High blood pressure affects nearly half of U.S. adults, thanks to new guidelines
Simply put, 130 is the new 140. But in most cases, the new definition will mean lifestyle changes, not medicine.
Nearly half of U.S. adults are classified as having high blood pressure under new national guidelines announced Monday, up from one-third of Americans by the old definition.
Call it moving the goalposts, doctor-style. Hypertension now means a reading of at least 130 for systolic blood pressure — the higher of those two numbers you hear at the doctor's office — down from the old cutoff of 140.
Yet most of the millions who suddenly are considered to have high blood pressure will not be counseled to lower it with drugs, according to the standards from the American Heart Association and the American College of Cardiology.
Instead, doctors will advise them to follow common-sense lifestyle changes: get regular exercise, eat a healthy diet, and, if needed, lose weight and stop smoking.

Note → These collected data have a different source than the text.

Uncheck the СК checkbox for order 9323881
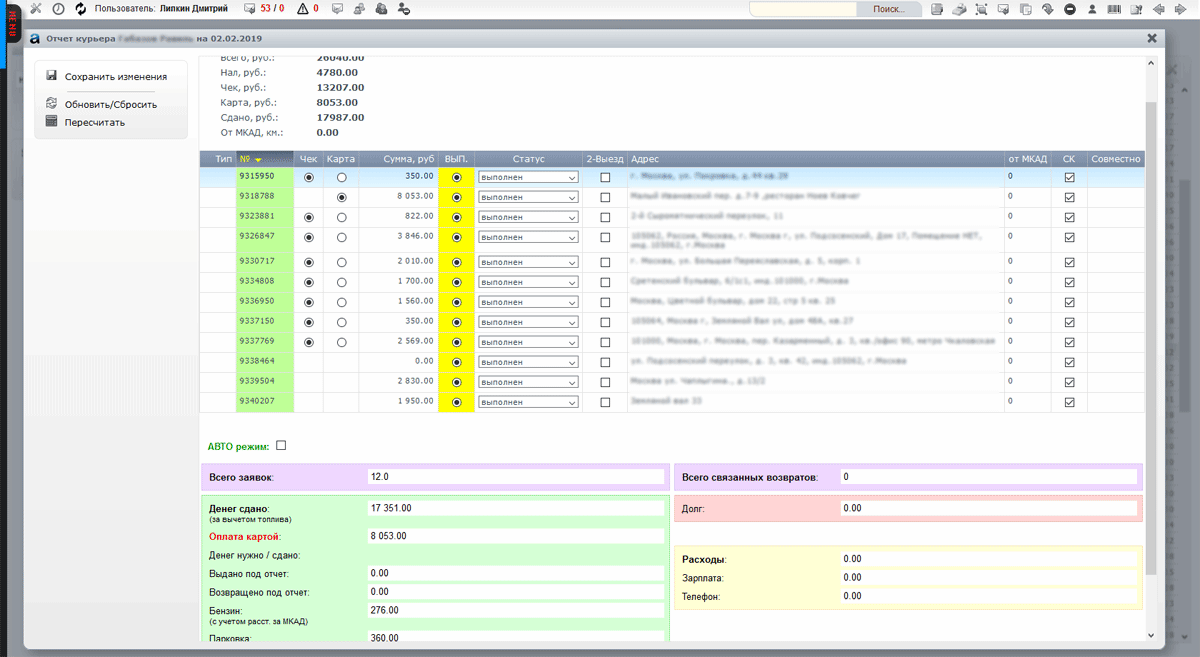The width and height of the screenshot is (1200, 657). coord(1069,217)
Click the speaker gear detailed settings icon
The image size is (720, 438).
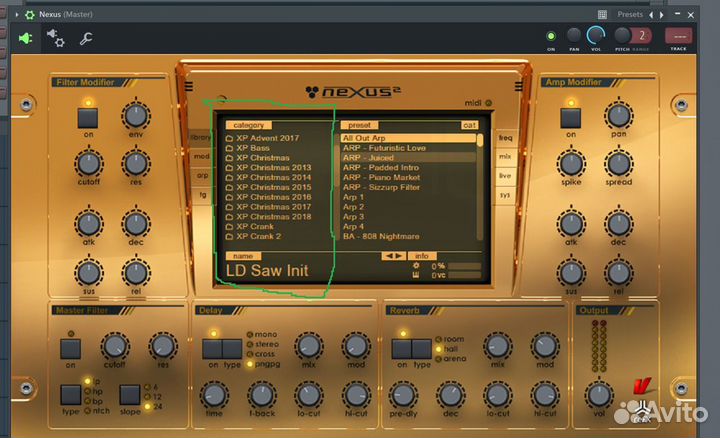pyautogui.click(x=56, y=38)
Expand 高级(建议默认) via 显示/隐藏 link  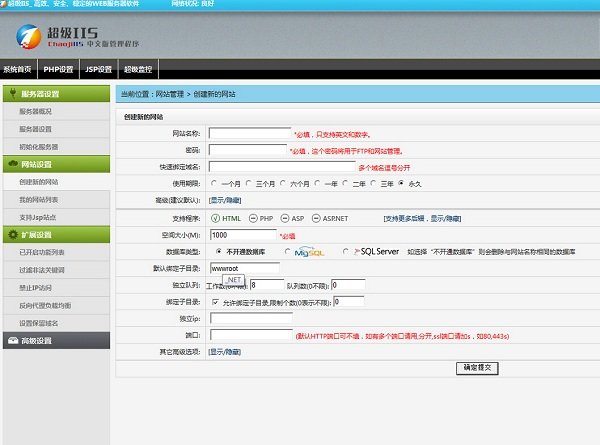[x=224, y=201]
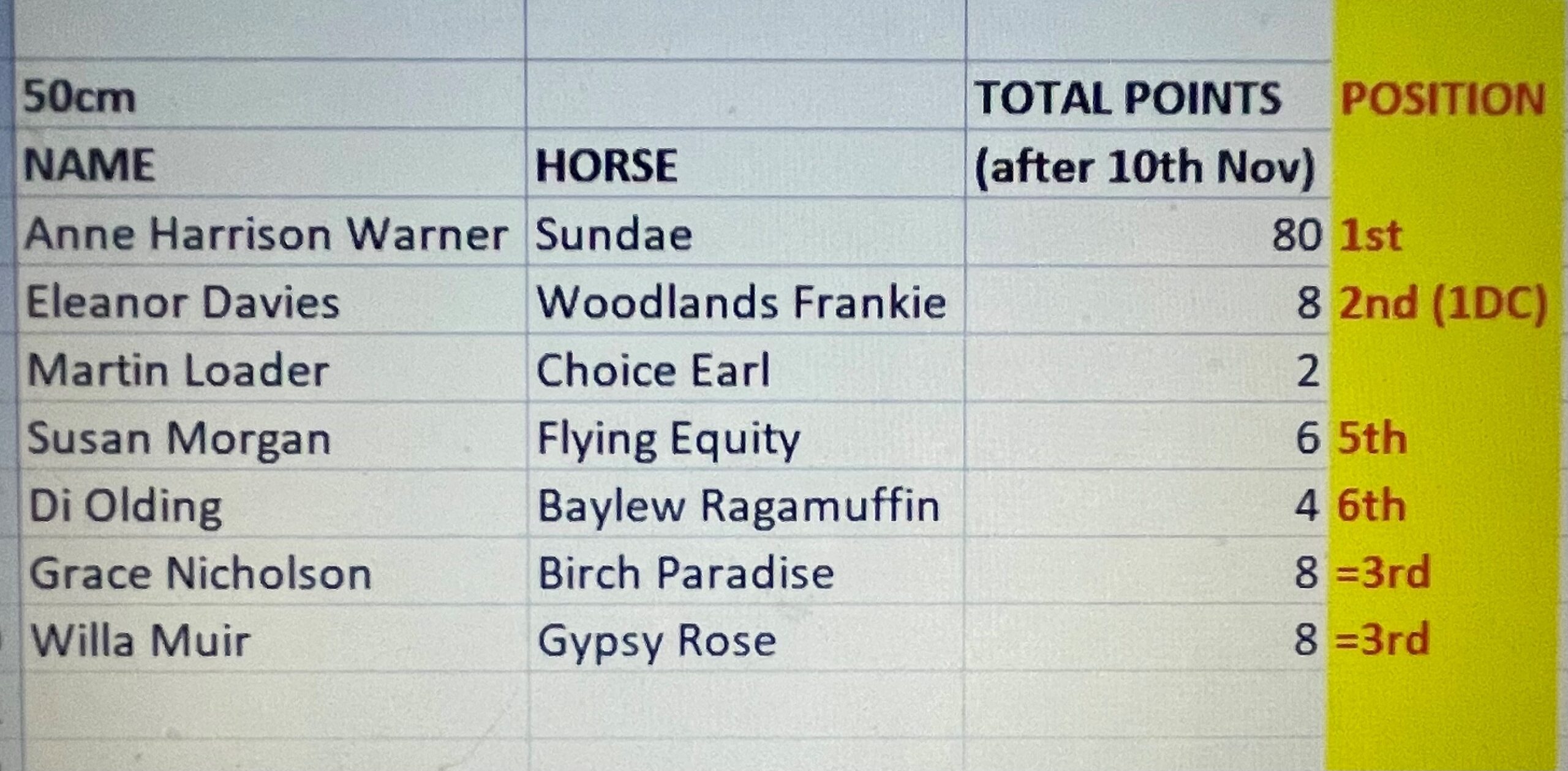
Task: Click the NAME column header cell
Action: pos(270,163)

The new guidelines are based largely on a trial that found the number of heart attacks, strokes, and cardiovascular deaths was significantly lower among older people who took drugs to lower their systolic blood pressure to 120, compared with patients who achieved numbers in the low- to mid-130s.
Yet along with that lower blood pressure came higher rates of dizziness and kidney problems, likely explaining why the authors of the new guidelines set the dividing line at 130, not 120, said Raymond Townsend, director of the Hypertension Program at Penn Medicine.

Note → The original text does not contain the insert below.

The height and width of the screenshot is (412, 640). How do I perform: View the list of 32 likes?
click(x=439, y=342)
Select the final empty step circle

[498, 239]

Even setting the cutoff at 130 will mean an increase in dizziness, but Townsend said the tradeoff will be worth it in terms of fewer heart attacks and strokes, so long as physicians manage their patients carefully, keeping an eye on such indicators as sodium and potassium levels.
"You're going to see a little bit more dizziness. You're going to see a bit more kidney problems," Townsend said. "We're going to have to do blood work. It's going to ramp up the intensity of office management of hypertension."

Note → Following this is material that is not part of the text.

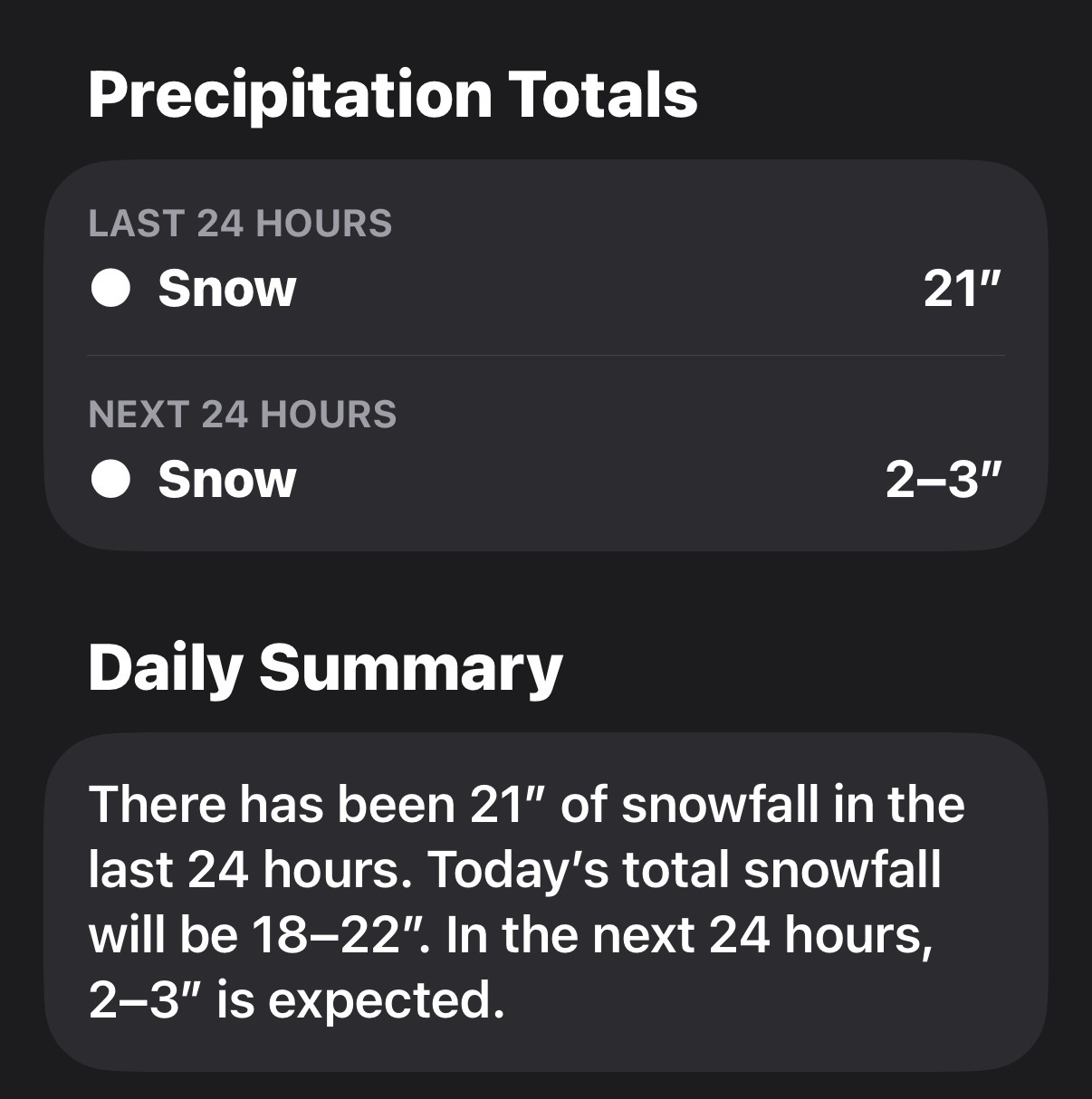Click the 21″ snow total value
This screenshot has width=1092, height=1099.
(963, 289)
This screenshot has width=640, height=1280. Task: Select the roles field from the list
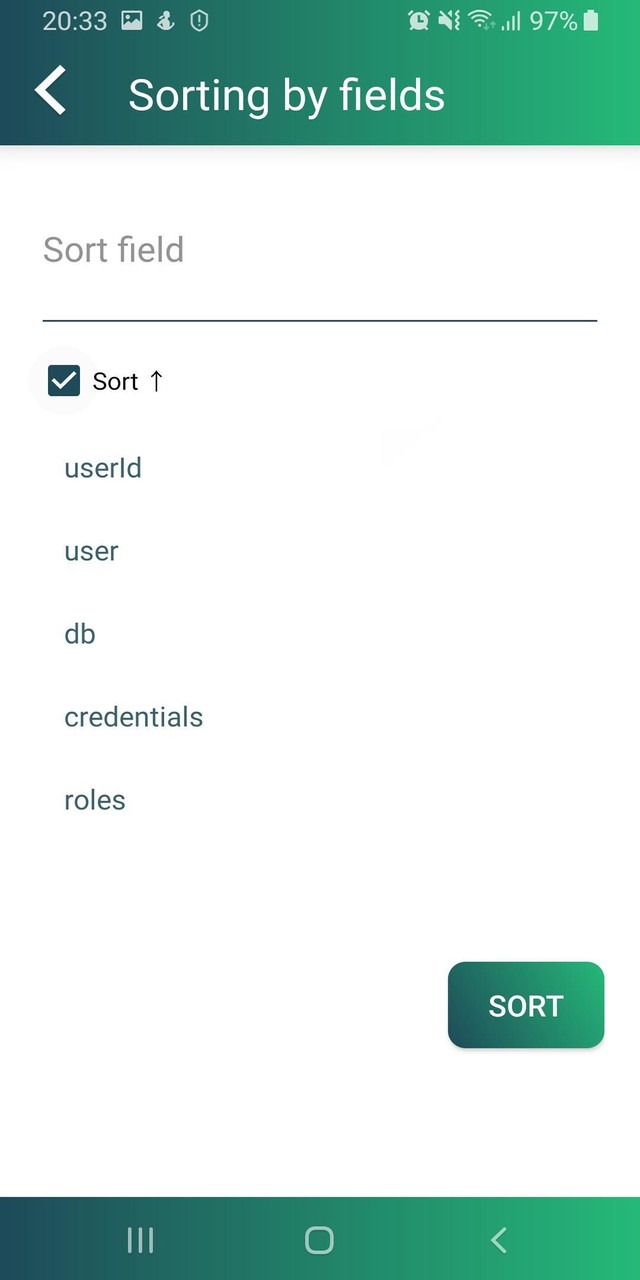[94, 799]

And if unwanted side effects arise, physicians must listen to their patients' wishes, said Daniel Edmundowicz, chief of cardiology at Temple University Hospital.
"If my patient comes in and says, 'I can't tolerate this more aggressive approach,' then you back off," he said.
The reason lower blood pressure can raise the risk of dizziness and kidney problems is simply that the brain and kidneys require a certain amount of pressure to "drive" their function, pushing blood through the organs, said Edmundowicz, who also is medical director of the Temple Heart and Vascular Institute.
The new blood pressure guidelines break down the population into five categories:
Normal: Less than 120 over 80. (i.e., the higher blood pressure number is below 120 and the lower number is below 80.)
Elevated: The top number is between 120 and 129 while the bottom number is below 80.
Stage 1 hypertension: The top number is between 130 and 139 or the bottom number is between 80 and 89.
Stage 2: The top number is at least 140, or the bottom number is at least 90.
Hypertensive crisis: The top number is above 180, or the bottom number is above 120, or both.
The study that prompted these changes found that over a three-year period, there were 243 "events" — strokes, heart attacks, and cardiovascular deaths — in a group of 4,678 people who achieved a systolic blood pressure of 120 through higher doses of medication. That rate was 25 percent less than the 319 events in the group of 4,683 patients that took less medicine, getting their blood pressure down to the low- to mid-130s.
Simply put, a higher blood pressure means the heart is working harder. Over the long term, that has a series of grave consequences. First, the heart muscle becomes thicker, making it harder for its innermost layer to receive blood flow.
"You starve it a little bit," Penn's Townsend said.
That in turn means a higher risk of rhythm problems and heart failure, he said.
Second, a higher blood pressure also increases the rate of plaque formation on the walls of arteries.
The new guidelines included specific instructions for physicians treating African American patients, who are more likely to suffer from high blood pressure and may respond to certain medications differently than white people.
In African American adults with hypertension but without heart failure or chronic kidney disease, the guidelines call for lowering blood pressure initially with one of two types of medicine: a thiazide-type diuretic or a calcium-channel blocker.